◆ Exercise aim ◆
Put each line of the data below into a JSON list of strings, one string per line, and leave out the blank lines.

◆ Listing ◆
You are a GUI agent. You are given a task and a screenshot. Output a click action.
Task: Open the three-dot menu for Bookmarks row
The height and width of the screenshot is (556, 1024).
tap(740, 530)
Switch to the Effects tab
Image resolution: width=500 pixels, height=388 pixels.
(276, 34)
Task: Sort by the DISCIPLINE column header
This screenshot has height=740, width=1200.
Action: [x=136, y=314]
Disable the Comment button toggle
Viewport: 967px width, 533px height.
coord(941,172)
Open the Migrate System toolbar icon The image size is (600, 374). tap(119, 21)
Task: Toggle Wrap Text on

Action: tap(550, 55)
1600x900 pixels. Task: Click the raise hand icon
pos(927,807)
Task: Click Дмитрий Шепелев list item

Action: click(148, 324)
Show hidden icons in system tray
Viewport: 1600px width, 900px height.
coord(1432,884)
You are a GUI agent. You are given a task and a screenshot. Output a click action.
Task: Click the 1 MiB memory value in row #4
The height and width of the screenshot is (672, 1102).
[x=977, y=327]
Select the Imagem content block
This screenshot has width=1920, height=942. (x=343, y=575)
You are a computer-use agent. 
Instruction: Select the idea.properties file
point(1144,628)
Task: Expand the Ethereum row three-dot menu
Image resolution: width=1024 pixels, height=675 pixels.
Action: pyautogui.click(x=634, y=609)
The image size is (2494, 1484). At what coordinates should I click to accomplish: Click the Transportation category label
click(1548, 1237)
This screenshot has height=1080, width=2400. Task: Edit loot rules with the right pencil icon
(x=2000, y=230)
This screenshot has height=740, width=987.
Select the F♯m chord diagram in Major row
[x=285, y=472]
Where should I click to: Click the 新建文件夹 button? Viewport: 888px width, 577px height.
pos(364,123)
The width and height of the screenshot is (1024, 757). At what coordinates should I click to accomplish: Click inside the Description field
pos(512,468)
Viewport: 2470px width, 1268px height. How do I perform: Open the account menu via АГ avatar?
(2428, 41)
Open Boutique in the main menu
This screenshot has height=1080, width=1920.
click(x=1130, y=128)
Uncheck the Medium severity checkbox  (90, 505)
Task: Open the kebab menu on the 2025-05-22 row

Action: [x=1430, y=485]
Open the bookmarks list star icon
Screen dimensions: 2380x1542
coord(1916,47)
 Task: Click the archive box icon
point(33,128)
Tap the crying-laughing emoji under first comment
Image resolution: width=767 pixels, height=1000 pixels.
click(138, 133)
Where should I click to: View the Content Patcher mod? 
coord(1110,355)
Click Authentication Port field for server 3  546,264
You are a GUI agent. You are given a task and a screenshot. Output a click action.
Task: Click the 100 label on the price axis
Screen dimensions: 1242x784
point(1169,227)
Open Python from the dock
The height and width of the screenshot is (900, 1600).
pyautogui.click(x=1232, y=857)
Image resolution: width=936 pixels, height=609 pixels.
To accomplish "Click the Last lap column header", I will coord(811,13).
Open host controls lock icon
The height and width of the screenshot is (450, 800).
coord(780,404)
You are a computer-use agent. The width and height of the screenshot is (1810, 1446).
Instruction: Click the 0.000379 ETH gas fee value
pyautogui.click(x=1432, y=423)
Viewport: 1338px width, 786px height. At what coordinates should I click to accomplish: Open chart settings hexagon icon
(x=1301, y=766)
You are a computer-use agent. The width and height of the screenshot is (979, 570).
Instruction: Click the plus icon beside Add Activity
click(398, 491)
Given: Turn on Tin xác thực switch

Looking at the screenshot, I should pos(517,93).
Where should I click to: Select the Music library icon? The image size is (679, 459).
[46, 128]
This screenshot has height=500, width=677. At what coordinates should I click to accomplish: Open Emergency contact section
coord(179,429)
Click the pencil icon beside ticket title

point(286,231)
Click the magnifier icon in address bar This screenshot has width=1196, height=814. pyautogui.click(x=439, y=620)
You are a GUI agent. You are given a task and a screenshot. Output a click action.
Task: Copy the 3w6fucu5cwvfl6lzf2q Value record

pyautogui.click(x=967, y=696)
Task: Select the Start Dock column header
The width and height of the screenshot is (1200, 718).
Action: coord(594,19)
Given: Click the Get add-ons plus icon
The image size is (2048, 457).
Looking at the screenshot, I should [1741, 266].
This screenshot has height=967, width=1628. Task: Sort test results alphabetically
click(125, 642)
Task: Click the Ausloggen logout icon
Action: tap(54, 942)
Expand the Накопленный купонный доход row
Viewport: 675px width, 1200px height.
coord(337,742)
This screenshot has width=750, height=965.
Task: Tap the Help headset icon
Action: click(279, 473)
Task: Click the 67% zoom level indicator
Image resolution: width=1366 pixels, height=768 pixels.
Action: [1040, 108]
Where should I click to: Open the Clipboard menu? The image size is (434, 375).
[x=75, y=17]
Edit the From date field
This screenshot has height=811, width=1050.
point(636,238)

◆ Solution for this exercise ◆
[
  "You are a GUI agent. You are given a task and a screenshot. Output a click action.",
  "Task: Open the three-dot menu for Bookmarks row",
  "The height and width of the screenshot is (556, 1024).",
  "tap(740, 530)",
  "Switch to the Effects tab",
  "Image resolution: width=500 pixels, height=388 pixels.",
  "(276, 34)",
  "Task: Sort by the DISCIPLINE column header",
  "This screenshot has height=740, width=1200.",
  "Action: [x=136, y=314]",
  "Disable the Comment button toggle",
  "Viewport: 967px width, 533px height.",
  "coord(941,172)",
  "Open the Migrate System toolbar icon The image size is (600, 374). tap(119, 21)",
  "Task: Toggle Wrap Text on",
  "Action: tap(550, 55)",
  "1600x900 pixels. Task: Click the raise hand icon",
  "pos(927,807)",
  "Task: Click Дмитрий Шепелев list item",
  "Action: click(148, 324)",
  "Show hidden icons in system tray",
  "Viewport: 1600px width, 900px height.",
  "coord(1432,884)",
  "You are a GUI agent. You are given a task and a screenshot. Output a click action.",
  "Task: Click the 1 MiB memory value in row #4",
  "The height and width of the screenshot is (672, 1102).",
  "[x=977, y=327]",
  "Select the Imagem content block",
  "This screenshot has width=1920, height=942. (x=343, y=575)",
  "You are a computer-use agent. ",
  "Instruction: Select the idea.properties file",
  "point(1144,628)",
  "Task: Expand the Ethereum row three-dot menu",
  "Image resolution: width=1024 pixels, height=675 pixels.",
  "Action: pyautogui.click(x=634, y=609)",
  "The image size is (2494, 1484). At what coordinates should I click to accomplish: Click the Transportation category label",
  "click(1548, 1237)",
  "This screenshot has height=1080, width=2400. Task: Edit loot rules with the right pencil icon",
  "(x=2000, y=230)",
  "This screenshot has height=740, width=987.",
  "Select the F♯m chord diagram in Major row",
  "[x=285, y=472]",
  "Where should I click to: Click the 新建文件夹 button? Viewport: 888px width, 577px height.",
  "pos(364,123)",
  "The width and height of the screenshot is (1024, 757). At what coordinates should I click to accomplish: Click inside the Description field",
  "pos(512,468)",
  "Viewport: 2470px width, 1268px height. How do I perform: Open the account menu via АГ avatar?",
  "(2428, 41)",
  "Open Boutique in the main menu",
  "This screenshot has height=1080, width=1920.",
  "click(x=1130, y=128)",
  "Uncheck the Medium severity checkbox  (90, 505)",
  "Task: Open the kebab menu on the 2025-05-22 row",
  "Action: [x=1430, y=485]",
  "Open the bookmarks list star icon",
  "Screen dimensions: 2380x1542",
  "coord(1916,47)",
  " Task: Click the archive box icon",
  "point(33,128)",
  "Tap the crying-laughing emoji under first comment",
  "Image resolution: width=767 pixels, height=1000 pixels.",
  "click(138, 133)",
  "Where should I click to: View the Content Patcher mod? ",
  "coord(1110,355)",
  "Click Authentication Port field for server 3  546,264",
  "You are a GUI agent. You are given a task and a screenshot. Output a click action.",
  "Task: Click the 100 label on the price axis",
  "Screen dimensions: 1242x784",
  "point(1169,227)",
  "Open Python from the dock",
  "The height and width of the screenshot is (900, 1600).",
  "pyautogui.click(x=1232, y=857)",
  "Image resolution: width=936 pixels, height=609 pixels.",
  "To accomplish \"Click the Last lap column header\", I will coord(811,13).",
  "Open host controls lock icon",
  "The height and width of the screenshot is (450, 800).",
  "coord(780,404)",
  "You are a computer-use agent. The width and height of the screenshot is (1810, 1446).",
  "Instruction: Click the 0.000379 ETH gas fee value",
  "pyautogui.click(x=1432, y=423)",
  "Viewport: 1338px width, 786px height. At what coordinates should I click to accomplish: Open chart settings hexagon icon",
  "(x=1301, y=766)",
  "You are a computer-use agent. The width and height of the screenshot is (979, 570).",
  "Instruction: Click the plus icon beside Add Activity",
  "click(398, 491)",
  "Given: Turn on Tin xác thực switch",
  "Looking at the screenshot, I should pos(517,93).",
  "Where should I click to: Select the Music library icon? The image size is (679, 459).",
  "[46, 128]",
  "This screenshot has height=500, width=677. At what coordinates should I click to accomplish: Open Emergency contact section",
  "coord(179,429)",
  "Click the pencil icon beside ticket title",
  "point(286,231)",
  "Click the magnifier icon in address bar This screenshot has width=1196, height=814. pyautogui.click(x=439, y=620)",
  "You are a GUI agent. You are given a task and a screenshot. Output a click action.",
  "Task: Copy the 3w6fucu5cwvfl6lzf2q Value record",
  "pyautogui.click(x=967, y=696)",
  "Task: Select the Start Dock column header",
  "The width and height of the screenshot is (1200, 718).",
  "Action: coord(594,19)",
  "Given: Click the Get add-ons plus icon",
  "The image size is (2048, 457).",
  "Looking at the screenshot, I should [1741, 266].",
  "This screenshot has height=967, width=1628. Task: Sort test results alphabetically",
  "click(125, 642)",
  "Task: Click the Ausloggen logout icon",
  "Action: tap(54, 942)",
  "Expand the Накопленный купонный доход row",
  "Viewport: 675px width, 1200px height.",
  "coord(337,742)",
  "This screenshot has width=750, height=965.",
  "Task: Tap the Help headset icon",
  "Action: click(279, 473)",
  "Task: Click the 67% zoom level indicator",
  "Image resolution: width=1366 pixels, height=768 pixels.",
  "Action: [1040, 108]",
  "Where should I click to: Open the Clipboard menu? The image size is (434, 375).",
  "[x=75, y=17]",
  "Edit the From date field",
  "This screenshot has height=811, width=1050.",
  "point(636,238)"
]